The same group attempted to employ this technology with laparoscopic trocars. They printed their 3D design with an Objet30 material printer, which took ∼5 hours for four trocars. 6 All printed trocars were larger than the model trocars they were based upon (outer diameter 9.40 mm vs 7.00 mm and 7.87 mm), with significantly larger skin defects (p < 0.001). Although the printed trocars accepted standard 5 mm laparoscopic instruments and maintained pneumoperitoneum of 15 mm Hg, this again highlights size limitations compared with standard device manufacturing.
Other work in 3D printing of urologic products includes an antireflux valve positioning on the distal end of a ureteral stent. 11 Park and colleagues printed the valve with an Objet300 material jetting printer. In comparison with conventional double pigtail stents, they demonstrated that their 3D printed flap valve maintained similar antegrade flow, but significantly reduced retrograde flow.
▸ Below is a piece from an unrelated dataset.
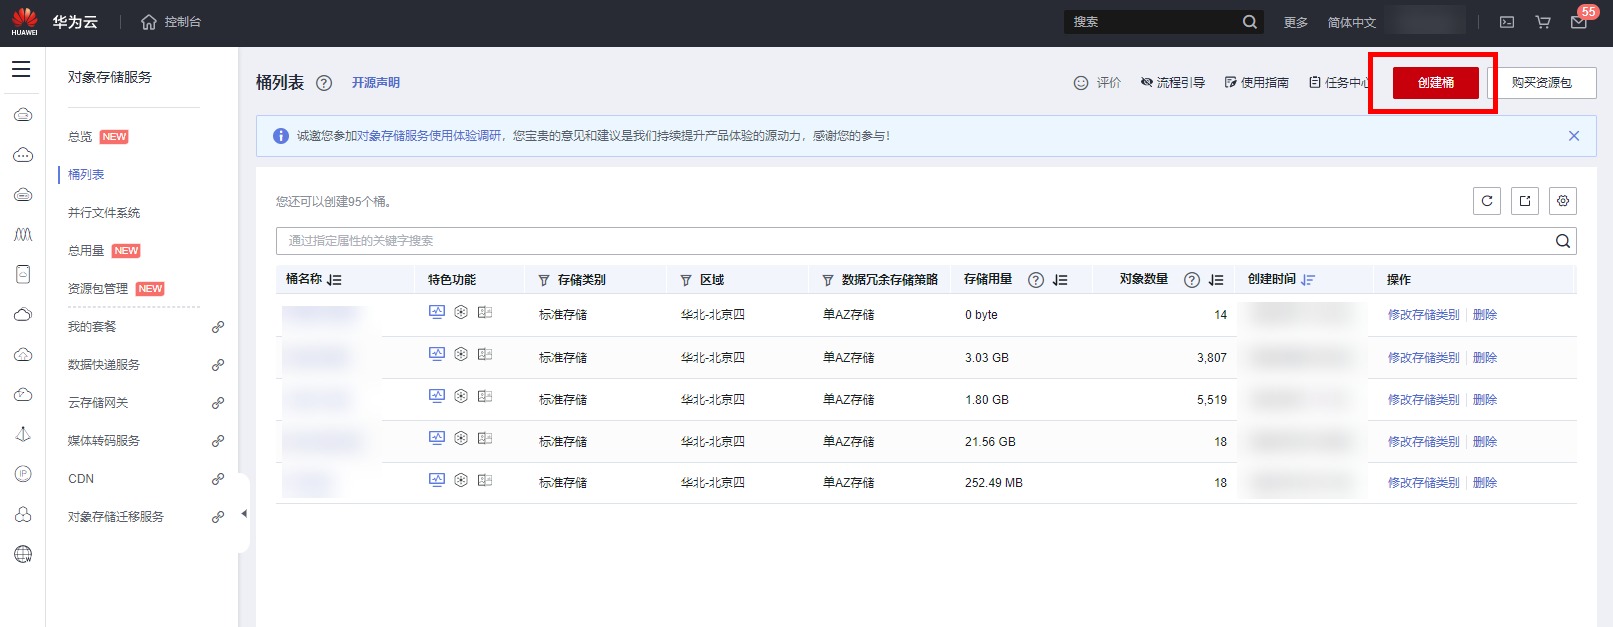
Task: Open table column settings gear icon
Action: click(1563, 201)
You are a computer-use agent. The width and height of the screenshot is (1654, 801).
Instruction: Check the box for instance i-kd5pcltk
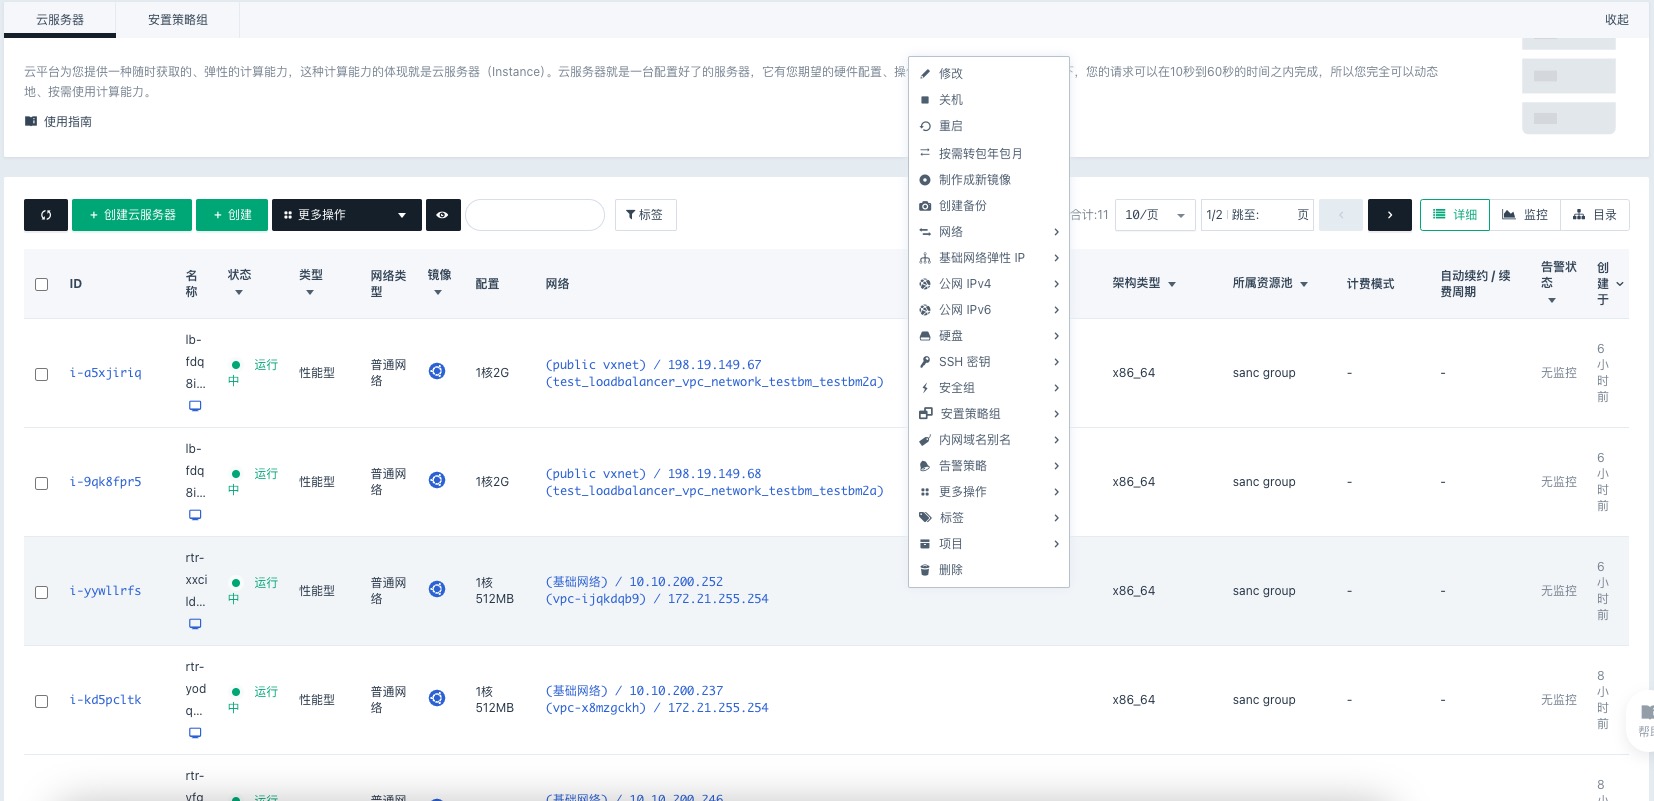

There are multiple limitations that deserve mention regarding 3D printing of surgical products. First, the safety and regulation of printed products could be difficult to control, given the multitude of printers and limitless designs. Providing oversight of 3D printed surgical instruments is likely overwhelming, and will require significant adaptation by the Food and Drug Administration. 1 Second, concerns about sterilizability of printed tools are abound. As previously mentioned, studies have demonstrated that the high printing temperatures associated with FDM can produce a sterile product. 3,12,13 However, resterilization and the lifespan of such instruments are unknown, and might counteract initial environmental and storage benefits. Lastly, upfront costs for a single printer can be in the hundreds of thousands of dollars, and every printer is slightly different with regard to the printing technique and materials. Therefore, the potential for the need of multiple different printers to cover all possible uses is likely prohibitive currently from a cost standpoint. However, commercial surgical clips can be a significant disposable expense, whereas the actual materials required to 3D print a clip and other items cost mere pennies. Therefore, diverse utilization of 3D printers could make the technology economically advantageous. Further advancement in 3D printers will likely lower costs and perhaps allow for rapid prototyping to have a role in the operating room in the future.
Conclusions
3D printing of surgical clips is currently feasible, although large-scale reproducibility is limited at this time. Despite current limitations with regulation, sterilizability, and cost, printer and material refinement in the future may lead to utilization of printed materials in the operating room.
Footnotes
Acknowledgment
The authors gratefully acknowledge the facilities and printing support received from the University of Texas Arlington Research Institute.
Author Disclosure Statement
No competing financial interests exist.